Originally Posted by
Sink r8
My point is that, whether you're getting assigned a trip, or a series of trips, you look at the last 168 hours from the start of that FDP, and you need to find the 30 hours.
So, say you finish vacation on a Sunday, and had back-to-back trips (4-day and a 3-day) starting at 1600 on Monday, and you had several layovers during the week, but no break =/> 30 hours. It's now Sunday morning, and you have a FDP that starts at 0900, and ends at 1800.
You're thinking you're illegal, because during the entire week, including the FDP you're about to start, you didn't have 30 hours break.
Except that 168 hours back from the START of that last FDP takes you back to the previous Sunday at 0900. From that moment, to the start of your first FDP on Monday, you actually had 31 hours rest.
Legal, IMO.
So you need 30 hours in 168 to START a FDP, not by the end of the FDP. Meaning, IOW, that you need "30 in 168 PLUS a FDP", which feels a lot like "30 in 7.5 days", or "30 in 7 days plus a workday", or a little like "30 in 8".

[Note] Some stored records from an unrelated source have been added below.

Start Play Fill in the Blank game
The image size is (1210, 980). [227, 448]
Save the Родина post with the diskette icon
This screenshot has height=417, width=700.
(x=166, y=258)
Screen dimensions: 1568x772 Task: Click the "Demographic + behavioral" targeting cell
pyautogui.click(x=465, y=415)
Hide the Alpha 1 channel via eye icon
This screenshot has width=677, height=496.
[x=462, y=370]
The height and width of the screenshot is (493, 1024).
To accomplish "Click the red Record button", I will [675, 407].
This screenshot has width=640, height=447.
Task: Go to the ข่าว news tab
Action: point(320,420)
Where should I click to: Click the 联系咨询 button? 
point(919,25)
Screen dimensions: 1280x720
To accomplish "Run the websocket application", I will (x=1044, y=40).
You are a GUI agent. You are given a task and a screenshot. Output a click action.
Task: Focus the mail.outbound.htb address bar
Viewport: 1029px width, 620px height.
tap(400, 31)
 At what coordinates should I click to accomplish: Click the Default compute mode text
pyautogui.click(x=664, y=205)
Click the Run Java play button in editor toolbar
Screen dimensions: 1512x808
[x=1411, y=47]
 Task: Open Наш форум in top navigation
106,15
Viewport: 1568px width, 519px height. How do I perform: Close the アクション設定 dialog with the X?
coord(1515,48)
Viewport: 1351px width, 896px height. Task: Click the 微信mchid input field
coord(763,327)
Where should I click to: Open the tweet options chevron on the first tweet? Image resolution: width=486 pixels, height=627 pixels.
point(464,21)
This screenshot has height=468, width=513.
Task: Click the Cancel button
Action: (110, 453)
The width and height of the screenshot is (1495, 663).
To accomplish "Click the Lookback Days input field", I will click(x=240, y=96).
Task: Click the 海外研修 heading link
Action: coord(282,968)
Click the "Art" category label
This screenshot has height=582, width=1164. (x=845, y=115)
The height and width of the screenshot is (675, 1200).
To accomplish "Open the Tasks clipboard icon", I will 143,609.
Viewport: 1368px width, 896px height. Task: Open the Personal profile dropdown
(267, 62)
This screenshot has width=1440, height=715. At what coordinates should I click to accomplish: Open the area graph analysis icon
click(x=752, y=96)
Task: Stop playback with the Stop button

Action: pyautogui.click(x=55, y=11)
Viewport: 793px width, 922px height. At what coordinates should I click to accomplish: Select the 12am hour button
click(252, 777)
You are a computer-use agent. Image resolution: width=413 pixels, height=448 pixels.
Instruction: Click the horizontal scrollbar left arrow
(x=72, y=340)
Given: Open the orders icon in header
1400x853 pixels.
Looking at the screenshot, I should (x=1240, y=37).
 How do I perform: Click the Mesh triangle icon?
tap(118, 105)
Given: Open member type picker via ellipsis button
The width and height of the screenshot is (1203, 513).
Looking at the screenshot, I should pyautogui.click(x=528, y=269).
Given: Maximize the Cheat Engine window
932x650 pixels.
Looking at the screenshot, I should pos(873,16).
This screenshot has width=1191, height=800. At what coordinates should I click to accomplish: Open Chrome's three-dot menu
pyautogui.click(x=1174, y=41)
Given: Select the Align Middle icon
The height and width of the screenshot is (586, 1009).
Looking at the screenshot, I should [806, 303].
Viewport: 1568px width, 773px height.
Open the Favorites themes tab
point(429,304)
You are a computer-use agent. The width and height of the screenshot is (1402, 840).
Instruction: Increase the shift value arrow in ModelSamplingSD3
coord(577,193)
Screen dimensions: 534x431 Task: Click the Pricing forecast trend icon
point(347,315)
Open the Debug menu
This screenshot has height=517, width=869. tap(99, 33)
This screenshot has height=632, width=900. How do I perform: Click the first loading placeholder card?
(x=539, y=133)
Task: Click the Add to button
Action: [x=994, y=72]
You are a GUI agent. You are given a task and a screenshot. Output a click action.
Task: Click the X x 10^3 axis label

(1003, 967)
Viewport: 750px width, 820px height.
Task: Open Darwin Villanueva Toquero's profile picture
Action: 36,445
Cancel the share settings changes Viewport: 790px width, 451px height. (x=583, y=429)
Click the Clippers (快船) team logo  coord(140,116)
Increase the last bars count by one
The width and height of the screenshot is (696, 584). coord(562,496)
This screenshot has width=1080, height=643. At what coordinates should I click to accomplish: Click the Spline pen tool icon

Oh I see what you're saying. Yeah that is definately a loophole. I'd like to see ALPA lobby the Colgan victims (the most powerful and influential lobby group in airline history) and let them know some of these "worse than the old system" loopholes that are in there. I bet they'd also be interested in companies wanting to redefine how they calculate the start of block time. If you were door or beacon for decades as most have been and suddenly now are going to wheel spin, that pushes the safety envelope by 5 minutes per flight easy. Legal, but clearly screws the intent of the regulations.